Netflix's upcoming earnings results will show whether it'll be able to compete with new rival platforms from Disney, Apple and others, according to Bank of America Merrill Lynch.
Investors will take special note of the company's subscriber numbers when it reports its third-quarter figures on Oct. 16. Netflix subscriber growth, which fell short of the company's guidance in the prior quarter, has never missed the target two quarters in a row and have been a primary suspect in the stock's plunge since the summer, Bank of America analyst Nat Schindler wrote.
"Heading into 3Q earnings, we see a make or break quarter for Netflix," the analyst told clients in a note published Thursday. "Investors likely remain focused on signals from Netflix on the competitive landscape in advance of the launch of Disney and Apple's direct-to-consumer services."
"We are also interested," he continued, "to see whether Netflix is seeing faster-than-expected content cost inflation as new competitors."
The more cautious tone from Bank of America comes on the heels of a tough summer for Netflix, which has seen the price of its stock fall nearly 30% in under three months. Stakeholders ditched their holdings in the video streaming giant in July, when Netflix's second-quarter earnings report showed a rare loss in U.S. subscribers and a sizable miss on international additions.
Some analysts and investors have speculated that the company could be in for more pain ahead as Disney, Apple, AT&T and NBCUniversal all work toward the launch of their own over-the-top content platforms. That has lead the rival coalition to pull their own shows and films from Netflix, including NBC's popular workplace comedy "The Office" and Disney's swath of movies ranging from Pixar content to the "Star Wars" franchise.
And that could bolster Netflix's financial headwinds if Netflix's original content isn't enough to entice those looking for one or two streaming services. Still, Schindler — who reiterated his buy rating on Netflix equity — believes the company still has time to ramp its content production while its rivals work to build up their own subscriber bases.

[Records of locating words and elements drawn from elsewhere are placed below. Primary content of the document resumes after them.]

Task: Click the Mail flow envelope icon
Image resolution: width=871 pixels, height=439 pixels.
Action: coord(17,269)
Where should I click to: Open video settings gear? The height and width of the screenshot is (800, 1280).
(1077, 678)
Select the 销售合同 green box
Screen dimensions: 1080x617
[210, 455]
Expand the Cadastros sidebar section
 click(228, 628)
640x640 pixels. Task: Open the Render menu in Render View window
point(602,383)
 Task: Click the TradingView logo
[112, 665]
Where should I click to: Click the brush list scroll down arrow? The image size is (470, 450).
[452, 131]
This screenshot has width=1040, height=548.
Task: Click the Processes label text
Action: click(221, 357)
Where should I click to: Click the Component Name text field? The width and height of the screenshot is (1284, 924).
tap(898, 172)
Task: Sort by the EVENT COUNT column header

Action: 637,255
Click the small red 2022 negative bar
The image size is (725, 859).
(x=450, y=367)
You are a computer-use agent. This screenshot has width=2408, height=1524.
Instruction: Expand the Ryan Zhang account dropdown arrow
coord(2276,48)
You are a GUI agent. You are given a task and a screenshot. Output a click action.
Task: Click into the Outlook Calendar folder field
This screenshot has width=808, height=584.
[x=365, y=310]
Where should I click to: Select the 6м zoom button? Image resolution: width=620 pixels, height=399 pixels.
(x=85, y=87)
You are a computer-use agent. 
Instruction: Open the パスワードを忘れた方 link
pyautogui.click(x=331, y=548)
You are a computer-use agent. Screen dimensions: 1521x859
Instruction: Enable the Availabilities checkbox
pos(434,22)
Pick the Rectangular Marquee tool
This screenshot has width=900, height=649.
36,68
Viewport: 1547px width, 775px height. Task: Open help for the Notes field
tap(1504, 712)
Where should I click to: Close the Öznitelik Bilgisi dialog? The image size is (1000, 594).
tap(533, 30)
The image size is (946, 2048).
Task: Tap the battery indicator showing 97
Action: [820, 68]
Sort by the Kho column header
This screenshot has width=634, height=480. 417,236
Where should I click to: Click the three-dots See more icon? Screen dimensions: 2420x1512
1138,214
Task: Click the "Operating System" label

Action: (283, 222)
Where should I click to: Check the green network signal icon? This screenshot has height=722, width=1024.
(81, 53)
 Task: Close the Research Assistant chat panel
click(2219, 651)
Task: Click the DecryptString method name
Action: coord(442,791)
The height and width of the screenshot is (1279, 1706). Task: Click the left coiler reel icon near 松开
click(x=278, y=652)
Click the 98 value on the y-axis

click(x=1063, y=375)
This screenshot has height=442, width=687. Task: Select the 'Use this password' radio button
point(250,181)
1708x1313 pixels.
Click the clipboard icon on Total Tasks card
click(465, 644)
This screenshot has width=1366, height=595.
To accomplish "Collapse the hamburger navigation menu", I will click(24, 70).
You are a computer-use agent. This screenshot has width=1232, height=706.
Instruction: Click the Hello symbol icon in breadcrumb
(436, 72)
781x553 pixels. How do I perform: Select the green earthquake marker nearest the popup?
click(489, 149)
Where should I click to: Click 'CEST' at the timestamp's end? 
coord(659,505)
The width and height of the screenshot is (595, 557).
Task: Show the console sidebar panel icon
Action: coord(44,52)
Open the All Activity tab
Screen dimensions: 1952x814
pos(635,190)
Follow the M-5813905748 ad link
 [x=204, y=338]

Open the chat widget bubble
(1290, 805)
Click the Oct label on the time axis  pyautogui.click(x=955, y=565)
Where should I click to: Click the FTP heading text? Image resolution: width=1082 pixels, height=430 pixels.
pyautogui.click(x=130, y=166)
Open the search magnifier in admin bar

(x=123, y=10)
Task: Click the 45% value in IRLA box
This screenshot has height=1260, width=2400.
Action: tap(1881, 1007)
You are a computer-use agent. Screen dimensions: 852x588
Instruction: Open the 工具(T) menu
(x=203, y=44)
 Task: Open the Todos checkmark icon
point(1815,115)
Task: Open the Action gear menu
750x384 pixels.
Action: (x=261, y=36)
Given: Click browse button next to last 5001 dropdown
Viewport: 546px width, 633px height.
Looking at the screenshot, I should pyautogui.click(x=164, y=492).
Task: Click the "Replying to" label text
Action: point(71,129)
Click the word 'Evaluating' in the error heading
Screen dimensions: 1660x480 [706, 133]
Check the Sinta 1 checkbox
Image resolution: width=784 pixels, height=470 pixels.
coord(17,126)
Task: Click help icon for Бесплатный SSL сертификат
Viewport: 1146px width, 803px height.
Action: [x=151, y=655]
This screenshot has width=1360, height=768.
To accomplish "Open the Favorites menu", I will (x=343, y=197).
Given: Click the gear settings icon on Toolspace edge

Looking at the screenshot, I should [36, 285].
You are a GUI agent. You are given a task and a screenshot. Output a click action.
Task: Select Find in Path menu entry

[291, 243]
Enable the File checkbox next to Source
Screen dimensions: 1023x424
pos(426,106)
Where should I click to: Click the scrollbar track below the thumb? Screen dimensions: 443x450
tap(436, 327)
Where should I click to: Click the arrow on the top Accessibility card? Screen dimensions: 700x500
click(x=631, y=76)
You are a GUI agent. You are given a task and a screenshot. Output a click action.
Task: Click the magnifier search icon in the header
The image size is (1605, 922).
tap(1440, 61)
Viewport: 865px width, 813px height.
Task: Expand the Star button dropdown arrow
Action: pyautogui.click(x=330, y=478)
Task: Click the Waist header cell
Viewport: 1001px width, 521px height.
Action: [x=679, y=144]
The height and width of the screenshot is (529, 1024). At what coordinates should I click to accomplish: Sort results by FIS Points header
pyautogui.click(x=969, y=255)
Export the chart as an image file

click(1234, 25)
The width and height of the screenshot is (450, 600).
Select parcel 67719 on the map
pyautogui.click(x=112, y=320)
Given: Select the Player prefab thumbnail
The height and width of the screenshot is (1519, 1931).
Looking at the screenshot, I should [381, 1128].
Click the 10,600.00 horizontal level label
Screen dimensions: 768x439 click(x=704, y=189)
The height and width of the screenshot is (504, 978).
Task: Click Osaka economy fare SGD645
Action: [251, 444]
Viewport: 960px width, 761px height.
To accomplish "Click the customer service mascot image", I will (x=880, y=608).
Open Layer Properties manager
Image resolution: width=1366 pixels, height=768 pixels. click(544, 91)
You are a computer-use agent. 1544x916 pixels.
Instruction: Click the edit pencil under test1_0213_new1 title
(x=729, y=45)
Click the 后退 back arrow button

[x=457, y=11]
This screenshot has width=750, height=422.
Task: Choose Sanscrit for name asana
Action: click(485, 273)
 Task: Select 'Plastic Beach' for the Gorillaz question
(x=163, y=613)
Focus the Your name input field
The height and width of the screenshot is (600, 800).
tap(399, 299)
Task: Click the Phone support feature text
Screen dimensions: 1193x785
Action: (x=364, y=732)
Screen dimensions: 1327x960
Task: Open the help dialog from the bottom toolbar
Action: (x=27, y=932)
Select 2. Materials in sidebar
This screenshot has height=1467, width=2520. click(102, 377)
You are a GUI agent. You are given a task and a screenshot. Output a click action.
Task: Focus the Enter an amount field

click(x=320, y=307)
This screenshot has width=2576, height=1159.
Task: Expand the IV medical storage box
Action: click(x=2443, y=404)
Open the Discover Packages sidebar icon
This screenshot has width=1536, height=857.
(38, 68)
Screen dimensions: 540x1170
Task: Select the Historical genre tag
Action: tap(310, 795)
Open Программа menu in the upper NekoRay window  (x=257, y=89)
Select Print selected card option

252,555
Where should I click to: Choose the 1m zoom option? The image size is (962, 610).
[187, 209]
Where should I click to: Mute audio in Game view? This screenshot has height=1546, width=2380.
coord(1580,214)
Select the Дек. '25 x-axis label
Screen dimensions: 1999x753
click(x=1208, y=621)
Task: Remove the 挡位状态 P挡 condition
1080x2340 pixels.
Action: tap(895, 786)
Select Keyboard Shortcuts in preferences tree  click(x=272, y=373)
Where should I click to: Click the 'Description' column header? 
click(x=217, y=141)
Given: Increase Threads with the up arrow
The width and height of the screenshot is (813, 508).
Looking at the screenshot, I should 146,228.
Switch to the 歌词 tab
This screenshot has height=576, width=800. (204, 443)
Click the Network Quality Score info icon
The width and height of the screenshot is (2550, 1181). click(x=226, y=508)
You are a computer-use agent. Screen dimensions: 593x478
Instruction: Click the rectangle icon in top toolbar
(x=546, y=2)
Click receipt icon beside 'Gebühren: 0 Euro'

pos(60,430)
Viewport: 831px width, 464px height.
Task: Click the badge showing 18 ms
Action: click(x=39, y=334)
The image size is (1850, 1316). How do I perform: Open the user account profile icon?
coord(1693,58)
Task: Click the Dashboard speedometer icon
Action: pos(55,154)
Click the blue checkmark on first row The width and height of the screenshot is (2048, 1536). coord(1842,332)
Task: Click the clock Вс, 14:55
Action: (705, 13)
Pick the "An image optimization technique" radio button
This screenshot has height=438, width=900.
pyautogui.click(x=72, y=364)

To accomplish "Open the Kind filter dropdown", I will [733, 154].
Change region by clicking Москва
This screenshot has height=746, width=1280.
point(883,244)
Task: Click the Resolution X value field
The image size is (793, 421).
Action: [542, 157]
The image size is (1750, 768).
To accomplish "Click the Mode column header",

"Until Apple's content library gains scale to compare to Netflix or Amazon, or it becomes bundled with other high value content, we believe the product is currently positioned as a 'nice-to-have' for Apple device users/buyers as opposed to a 'must-have' or substitute for Netflix's large catalog," he wrote.
Bank of America sees Netflix shares rising 67% to $450 over the next 12 months and projects revenues of $5.265 billion in the third quarter. It estimates total U.S. subscribers of 62.5 million, and international streaming subscriptions of 102.7 million.
Disclosure: NBCUniversal is the parent company of CNBC.